*** Opening Provided data ***

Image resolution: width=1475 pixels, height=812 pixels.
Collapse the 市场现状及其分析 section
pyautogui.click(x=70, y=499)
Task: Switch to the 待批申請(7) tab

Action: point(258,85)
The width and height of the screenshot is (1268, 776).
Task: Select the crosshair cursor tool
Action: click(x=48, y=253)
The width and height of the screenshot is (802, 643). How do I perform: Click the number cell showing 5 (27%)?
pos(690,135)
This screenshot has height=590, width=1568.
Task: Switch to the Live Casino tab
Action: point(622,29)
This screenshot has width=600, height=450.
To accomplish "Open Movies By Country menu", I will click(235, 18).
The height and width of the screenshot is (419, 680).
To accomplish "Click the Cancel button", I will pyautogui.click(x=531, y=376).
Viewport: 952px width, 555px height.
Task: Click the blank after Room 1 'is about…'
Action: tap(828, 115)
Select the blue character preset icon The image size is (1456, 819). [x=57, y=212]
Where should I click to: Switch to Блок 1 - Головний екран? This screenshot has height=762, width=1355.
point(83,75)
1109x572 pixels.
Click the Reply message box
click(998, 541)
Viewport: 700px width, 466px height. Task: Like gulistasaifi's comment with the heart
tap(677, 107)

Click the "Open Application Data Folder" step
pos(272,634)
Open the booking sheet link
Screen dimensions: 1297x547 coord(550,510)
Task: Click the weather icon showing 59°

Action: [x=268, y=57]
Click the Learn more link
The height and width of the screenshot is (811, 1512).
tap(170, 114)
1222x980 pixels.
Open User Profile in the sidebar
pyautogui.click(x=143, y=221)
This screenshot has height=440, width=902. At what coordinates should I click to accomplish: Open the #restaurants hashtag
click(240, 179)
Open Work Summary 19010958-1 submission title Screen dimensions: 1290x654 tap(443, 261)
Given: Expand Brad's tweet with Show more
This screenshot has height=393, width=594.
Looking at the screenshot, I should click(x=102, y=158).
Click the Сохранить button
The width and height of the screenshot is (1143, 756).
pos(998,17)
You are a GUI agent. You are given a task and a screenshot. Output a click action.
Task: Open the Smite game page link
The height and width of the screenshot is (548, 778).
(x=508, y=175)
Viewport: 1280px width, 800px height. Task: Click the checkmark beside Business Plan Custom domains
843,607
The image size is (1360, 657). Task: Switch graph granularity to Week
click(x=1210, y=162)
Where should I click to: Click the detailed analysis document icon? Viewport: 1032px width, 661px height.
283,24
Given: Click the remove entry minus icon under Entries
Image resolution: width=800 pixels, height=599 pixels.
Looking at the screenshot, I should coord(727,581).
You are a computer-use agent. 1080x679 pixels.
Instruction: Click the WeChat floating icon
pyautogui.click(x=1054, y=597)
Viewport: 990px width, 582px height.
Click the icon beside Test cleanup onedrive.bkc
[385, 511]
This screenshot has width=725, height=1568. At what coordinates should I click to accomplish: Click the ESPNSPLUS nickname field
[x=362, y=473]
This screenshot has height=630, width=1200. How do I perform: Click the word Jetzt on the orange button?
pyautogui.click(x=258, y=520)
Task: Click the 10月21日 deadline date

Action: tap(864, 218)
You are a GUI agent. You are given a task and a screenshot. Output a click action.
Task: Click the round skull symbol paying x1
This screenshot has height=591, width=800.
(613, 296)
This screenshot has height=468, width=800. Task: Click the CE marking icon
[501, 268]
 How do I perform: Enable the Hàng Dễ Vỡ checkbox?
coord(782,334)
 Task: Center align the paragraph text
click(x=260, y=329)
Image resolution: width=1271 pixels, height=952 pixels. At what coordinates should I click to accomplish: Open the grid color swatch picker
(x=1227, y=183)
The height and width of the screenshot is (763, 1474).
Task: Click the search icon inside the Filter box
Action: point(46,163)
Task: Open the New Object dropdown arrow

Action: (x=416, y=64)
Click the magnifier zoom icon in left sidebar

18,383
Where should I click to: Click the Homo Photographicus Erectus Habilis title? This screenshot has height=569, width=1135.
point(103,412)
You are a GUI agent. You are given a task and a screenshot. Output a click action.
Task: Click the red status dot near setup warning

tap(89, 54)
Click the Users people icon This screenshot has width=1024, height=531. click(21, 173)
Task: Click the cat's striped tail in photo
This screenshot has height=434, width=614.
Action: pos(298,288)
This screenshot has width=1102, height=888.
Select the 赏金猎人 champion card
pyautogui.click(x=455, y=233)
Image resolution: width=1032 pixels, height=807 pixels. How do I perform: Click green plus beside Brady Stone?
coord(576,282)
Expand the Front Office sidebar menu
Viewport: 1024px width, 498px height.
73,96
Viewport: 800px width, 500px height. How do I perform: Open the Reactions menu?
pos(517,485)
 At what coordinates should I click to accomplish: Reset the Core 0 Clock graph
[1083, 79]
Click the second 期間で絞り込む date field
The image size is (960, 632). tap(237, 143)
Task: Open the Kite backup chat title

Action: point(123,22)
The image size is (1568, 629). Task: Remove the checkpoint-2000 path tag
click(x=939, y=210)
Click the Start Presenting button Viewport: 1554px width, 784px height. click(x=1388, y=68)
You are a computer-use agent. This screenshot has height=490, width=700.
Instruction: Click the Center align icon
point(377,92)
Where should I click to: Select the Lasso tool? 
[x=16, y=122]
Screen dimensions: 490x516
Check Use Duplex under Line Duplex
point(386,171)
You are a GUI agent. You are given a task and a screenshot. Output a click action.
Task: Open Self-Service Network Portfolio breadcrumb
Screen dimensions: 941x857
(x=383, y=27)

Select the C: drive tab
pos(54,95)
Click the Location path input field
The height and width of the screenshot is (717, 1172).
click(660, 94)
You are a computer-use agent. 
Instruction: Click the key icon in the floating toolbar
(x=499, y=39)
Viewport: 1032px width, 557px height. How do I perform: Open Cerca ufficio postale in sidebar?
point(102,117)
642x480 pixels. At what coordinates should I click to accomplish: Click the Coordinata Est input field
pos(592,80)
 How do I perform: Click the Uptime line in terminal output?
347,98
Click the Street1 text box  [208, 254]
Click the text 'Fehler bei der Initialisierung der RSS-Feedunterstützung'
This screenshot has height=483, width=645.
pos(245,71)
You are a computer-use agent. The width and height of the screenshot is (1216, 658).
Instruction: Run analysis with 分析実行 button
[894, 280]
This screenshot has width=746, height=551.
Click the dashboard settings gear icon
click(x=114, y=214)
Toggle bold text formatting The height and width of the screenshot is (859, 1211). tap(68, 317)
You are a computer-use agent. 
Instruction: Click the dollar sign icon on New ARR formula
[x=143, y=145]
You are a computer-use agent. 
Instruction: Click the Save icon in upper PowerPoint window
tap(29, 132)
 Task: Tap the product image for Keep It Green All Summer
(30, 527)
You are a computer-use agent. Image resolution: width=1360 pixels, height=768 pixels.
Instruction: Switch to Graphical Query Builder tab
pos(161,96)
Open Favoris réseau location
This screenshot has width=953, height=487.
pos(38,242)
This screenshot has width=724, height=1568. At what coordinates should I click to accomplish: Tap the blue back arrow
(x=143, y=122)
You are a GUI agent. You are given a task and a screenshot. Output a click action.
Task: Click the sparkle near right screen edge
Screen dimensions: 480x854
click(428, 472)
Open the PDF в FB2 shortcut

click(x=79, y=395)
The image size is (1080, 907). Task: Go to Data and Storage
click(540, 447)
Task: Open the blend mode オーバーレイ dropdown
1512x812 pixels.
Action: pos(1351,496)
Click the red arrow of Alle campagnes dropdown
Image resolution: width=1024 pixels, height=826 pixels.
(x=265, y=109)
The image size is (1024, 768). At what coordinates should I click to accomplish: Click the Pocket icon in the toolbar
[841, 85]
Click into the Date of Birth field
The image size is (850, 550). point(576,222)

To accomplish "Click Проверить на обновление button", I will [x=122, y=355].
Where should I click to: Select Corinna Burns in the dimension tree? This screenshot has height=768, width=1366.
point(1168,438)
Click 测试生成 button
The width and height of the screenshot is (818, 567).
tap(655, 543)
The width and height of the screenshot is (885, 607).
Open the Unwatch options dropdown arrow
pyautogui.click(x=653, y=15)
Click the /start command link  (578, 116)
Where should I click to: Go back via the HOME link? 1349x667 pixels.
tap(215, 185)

*** Closing Provided data ***

| Work order |
Using the records above, set down exactly the lines from the one with "Given: Expand Brad's tweet with Show more" through the one with "Task: Click the round skull symbol paying x1", inclusive, and nothing more.

| Answer section |
Given: Expand Brad's tweet with Show more
This screenshot has height=393, width=594.
Looking at the screenshot, I should click(x=102, y=158).
Click the Сохранить button
The width and height of the screenshot is (1143, 756).
pos(998,17)
You are a GUI agent. You are given a task and a screenshot. Output a click action.
Task: Open the Smite game page link
The height and width of the screenshot is (548, 778).
(x=508, y=175)
Viewport: 1280px width, 800px height. Task: Click the checkmark beside Business Plan Custom domains
843,607
The image size is (1360, 657). Task: Switch graph granularity to Week
click(x=1210, y=162)
Where should I click to: Click the detailed analysis document icon? Viewport: 1032px width, 661px height.
283,24
Given: Click the remove entry minus icon under Entries
Image resolution: width=800 pixels, height=599 pixels.
Looking at the screenshot, I should coord(727,581).
You are a computer-use agent. 1080x679 pixels.
Instruction: Click the WeChat floating icon
pyautogui.click(x=1054, y=597)
Viewport: 990px width, 582px height.
Click the icon beside Test cleanup onedrive.bkc
[385, 511]
This screenshot has width=725, height=1568. At what coordinates should I click to accomplish: Click the ESPNSPLUS nickname field
[x=362, y=473]
This screenshot has height=630, width=1200. How do I perform: Click the word Jetzt on the orange button?
pyautogui.click(x=258, y=520)
Task: Click the 10月21日 deadline date

Action: tap(864, 218)
You are a GUI agent. You are given a task and a screenshot. Output a click action.
Task: Click the round skull symbol paying x1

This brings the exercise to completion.